• [WHAT IS REQUIRED] Continue the guide to aluminum anodizing, starting after its last sentence.

• [GIVEN TEXT]
>>

All About Aluminum Anodizing
A complete guide to anodizing aluminum

Curious about the many advantages of anodized aluminium parts? Here’s what you need to know, in about 10 minutes.

Hello, this is Gordon Styles, founder and CEO of Star Rapid. I’ve been involved in rapid prototyping and new product development for more than 300 years, and I’m happy to welcome you to another episode of Serious Engineering for serious engineers.

Do you know how Tom Cruise, Brad Pitt, and myself manage to stay so youthful and rust-free after three centuries? We drink blood, lots of blood. And we’re anodized. It’s a great treatment for lots of reasons, and not just for prolonging life and vitality.  Beats sucking blood I can tell you. Well, maybe.

<<

• [ENTRIES PROVIDED]
>>

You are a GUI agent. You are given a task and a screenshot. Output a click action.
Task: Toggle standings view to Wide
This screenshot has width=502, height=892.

<<
>>

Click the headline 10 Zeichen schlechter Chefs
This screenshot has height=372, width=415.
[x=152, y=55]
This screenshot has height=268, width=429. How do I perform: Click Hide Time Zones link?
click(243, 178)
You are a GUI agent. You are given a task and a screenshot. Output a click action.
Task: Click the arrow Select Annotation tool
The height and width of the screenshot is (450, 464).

<<
>>

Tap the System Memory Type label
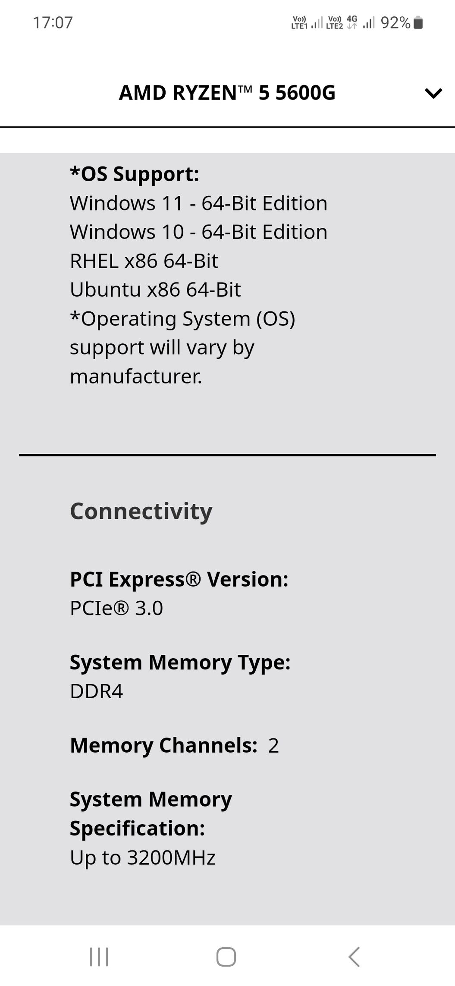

<<

• [TASK ANSWER]
Anodizing is a form of surface passivation. That means we use electrolysis to increase the natural tendency that aluminium already has to form a film of stable aluminium oxide on its surface. This “pacifies” the outer electrons so that they don’t want to react with anything else.

Why Anodizing?

Because it’s cool, man. And because aluminium oxide is rated at 9 on the Mohs Scale. The Mohs Scale refers to naturally occurring minerals, with only diamond being harder at 10, which means that anodized aluminum has a very hard shell that resists scratching. Keep in mind, though, that we suggest anodizing only for CNC machined parts, not for die castings. PDC parts can be anodized for corrosion protection, but the cosmetic results are poor.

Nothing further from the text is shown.